* Passage
Musk unveiled the brain implant his company Neuralink has been working on for years, saying it could solve a variety of brain disorders, neurological problems and spinal injuries, ranging from memory loss to depression and blindness.

“An implantable device can actually solve these problems," Musk said at the demonstration. While current medical research has already demonstrated that the neurons in someone's brain can be read, the existing technology is limited and cumbersome.

​By contrast, the Link device Musk unveiled is about the size of a coin and fits flush against the person's head, requiring a small bit of skull to be removed, and the electrodes extend down into the brain. Musk said it was like "a Fitbit in your skull with tiny wires."

While the existing Utah Array can only read 100 neuron channels, Neuralink's "Link" can read more than 1,000 channels.

​He said the device has "all the features you’d expect in a smart watch," including health monitoring. Like a smart watch or phone, the Link is charged inductively. The person it's implanted into takes it out at night and charges it and have "full functionality" the next day.

Musk even said you could use the Link to command your Tesla car's autopilot, and that it was "100%" likely the device could one day be used for gaming.

* Check your understanding
• a. For the Neuralink passage, mark each statement yes or no and support it with the deciding words from the passage: (i) The Link device is about the size of a coin. (ii) The Utah Array can read more than 1,000 neuron channels. (iii) The Link is charged inductively.
• b. Go on with the Neuralink passage from its final sentence.

* Data section
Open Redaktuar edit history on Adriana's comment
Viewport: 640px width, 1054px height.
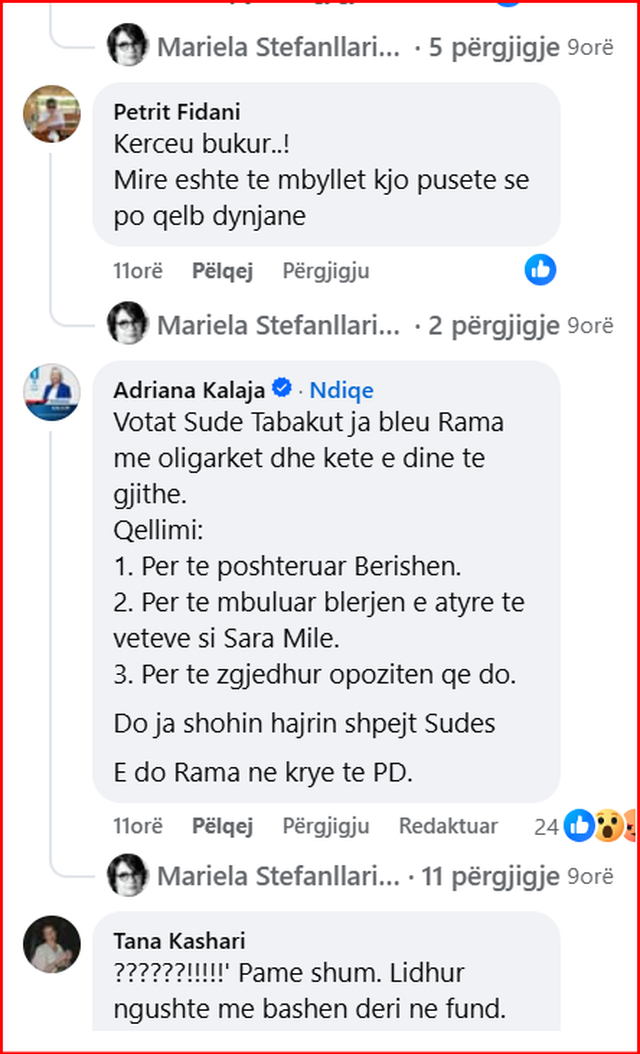pyautogui.click(x=448, y=826)
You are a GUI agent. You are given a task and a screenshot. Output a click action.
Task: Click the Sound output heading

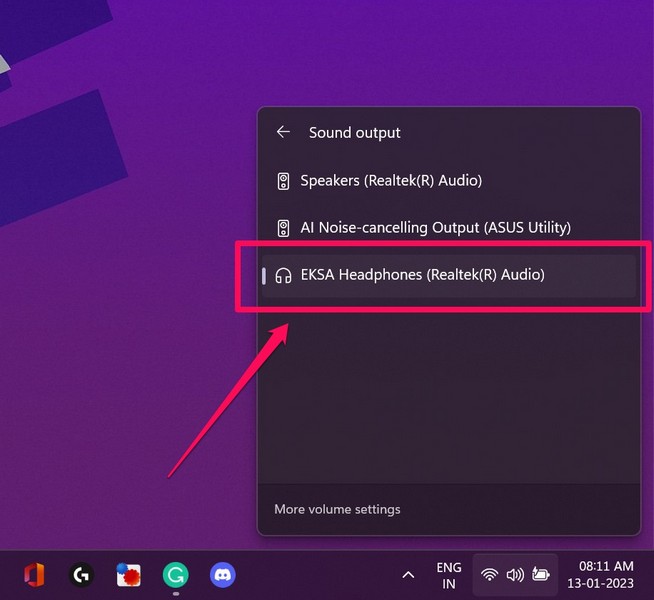[x=354, y=132]
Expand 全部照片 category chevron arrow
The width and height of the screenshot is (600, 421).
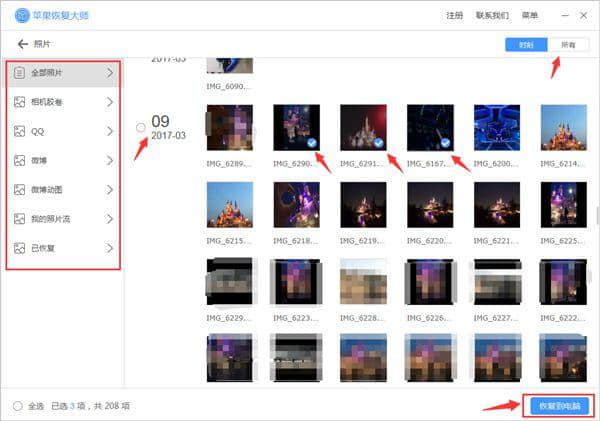[110, 73]
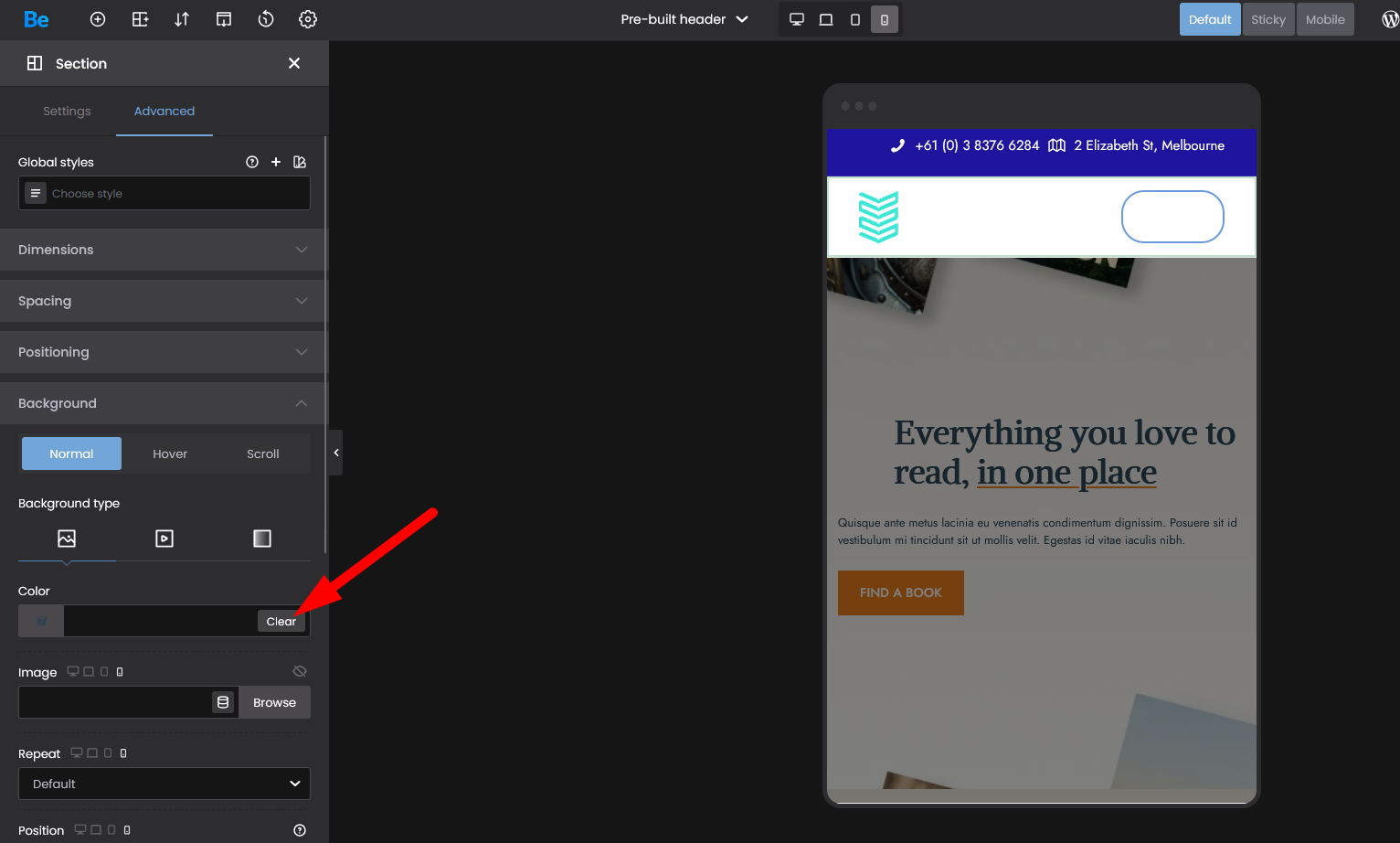Open the Pre-built header dropdown
Screen dimensions: 1400x843
[684, 19]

* Exercise responses
• a.
(i) Yes: "the Link device Musk unveiled is about the size of a coin"
(ii) No: "the existing Utah Array can only read 100 neuron channels"
(iii) Yes: "the Link is charged inductively"

• b.
Musk said the device can be installed by an outpatient procedure, but requires a "great robot" that can place the electrodes so precisely that they don't strike blood vessels inside the brain.

The functioning of the device was demonstrated at the event using several pigs that have received the implants, but the company has not yet begun human trials, having received a US Food and Drug Administration "breakthrough device" designation in July.

Part of the pig demonstration included one pig that had received the implant, but then had it removed, which demonstrated that it could be safely removed and "upgraded" when newer, better versions come out.​

Musk said one of the major remaining problems is preventing corrosion so the device can be used for decades.